Mehsud, que emergiu de uma quase obscuridade para tornar-se um poderoso aliado da Al Qaeda, realizou ousadamente em maio uma entrevista coletiva à imprensa na sua base, no Waziristão do Sul, para anunciar que ampliaria a sua luta contra as forças armadas dos Estados Unidos do outro lado da fronteira, onde o grupo possui vínculos estreitos com as forças do Taleban.

As opções norte-americanas militares e paramilitares de ataques dentro das áreas tribais são limitadas. A CIA conta com aeronaves Predator, pilotadas por controle remoto e armadas, prontas para agir caso insurgentes importantes sejam localizados. Mas uma ordem do Pentágono autorizando uma campanha cada vez mais intensa por parte das forças de Operações Especiais nas áreas tribais continua sendo examinada por autoridades graduadas do governo.

Nos últimos dias o Pentágono deslocou o porta-aviões Abraham Lincoln do Golfo Pérsico para o Mar Arábico, reduzindo o tempo que os mais de quarenta aviões de ataque FA-18 Hornet e Super Hornet precisam voar para apoiar o combate no Afeganistão.

O novo assessor de Segurança Interna do presidente Bush, Kenneth L. Wainstein, viajou para a Arábia Saudita, Iêmen, Qatar e Kuait no mês passado, e pediu aos líderes desses países que ajudem a reprimir grupos e indivíduos que estejam financiando ou fornecendo combatentes à insurgência nas áreas tribais do Paquistão. “Temos percebido que financiamento e recrutas dos países do Golfo Pérsico seguem para as áreas tribais”, disse Wainstein em uma entrevista.

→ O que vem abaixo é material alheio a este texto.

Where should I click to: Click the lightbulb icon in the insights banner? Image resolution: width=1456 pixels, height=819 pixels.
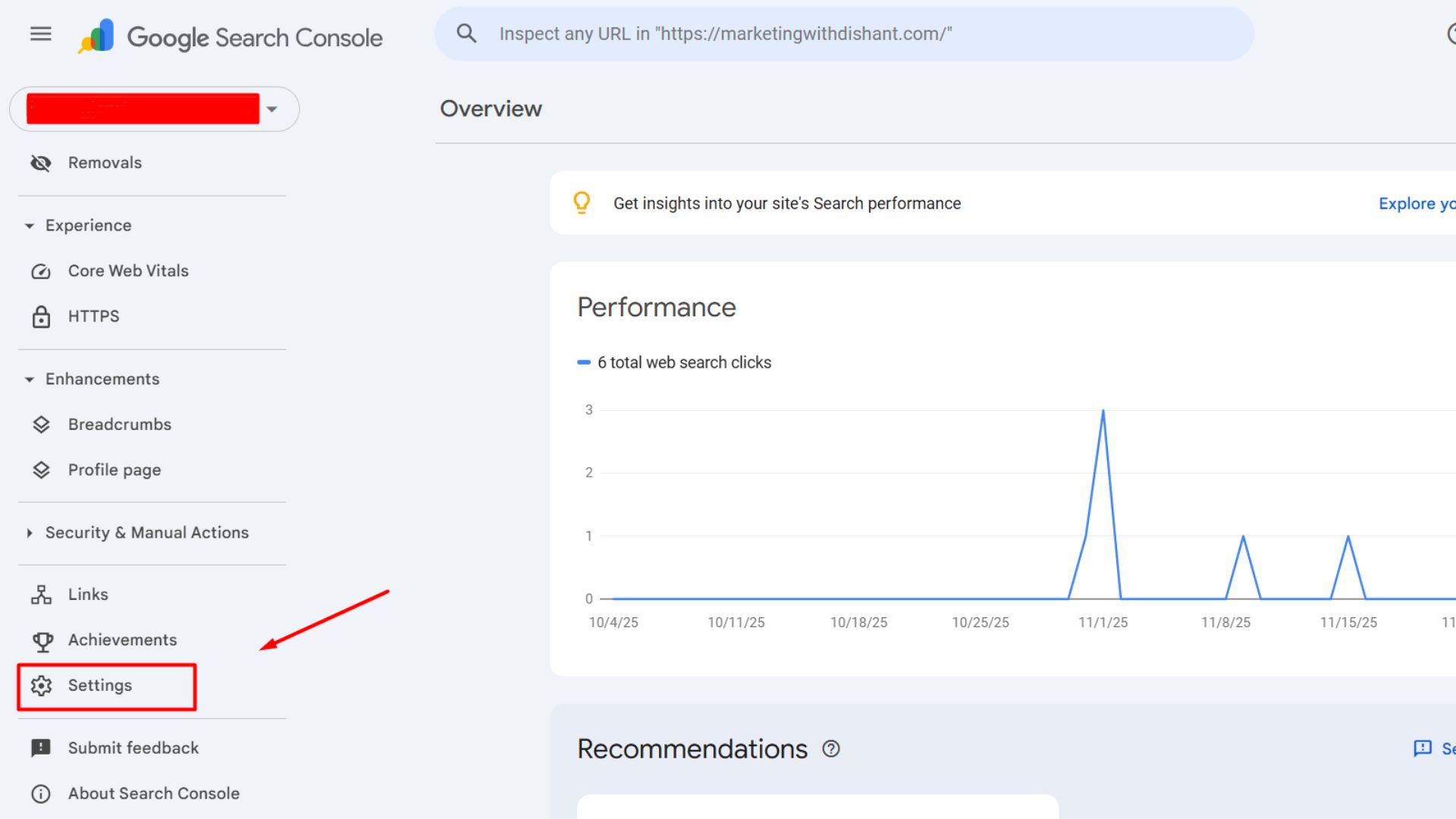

Os sauditas, em particular, comprometeram-se a continuar aumentando os seus esforços no sentido de impedir o financiamento e a ajuda a terroristas dentro do país, disse um porta-voz de Wainstein em uma mensagem de e-mail.

“Admitimos que não temos feito muito progresso nos últimos seis meses”, disse a autoridade do governo. “Não existe um cronograma real para novas iniciativas. O que podemos fazer é tomar algumas iniciativas para o novo governo, a fim de proporcionar a ele possíveis opções”.

Segundo a autoridade, essas opções incluem a continuidade do apoio ao comandante do exército paquistanês, general Ashfaq Parvez Kayani, que no final do mês passado recebeu autorização do novo governo civil para usar a força nas áreas tribais e na Província da Fronteira do Noroeste quando houver disponibilidade de “inteligência verificável”.

Várias autoridades norte-americanas manifestaram grande irritação com o fato de pequenos grupos da força militar Corporações da Fronteira, do exército paquistanês e da principal agência paquistanesa de inteligência militar – a Inteligência Inter-Serviços, conhecida como ISI – estarem fazendo vistas grossas para os ataques desfechados pelos militantes através da fronteira. Isso se estes grupos não estiverem apoiando diretamente os militantes.

“Neste momento, os paquistaneses não sabem como usar os líderes tribais, as forças paramilitares das Corporações de Fronteira e o exército paquistanês para lidar com a situação”, afirma um oficial militar de alta patente que serviu na região. “Para complicar a situação, as atuais relações entre os Estados Unidos e o Paquistão não são boas”.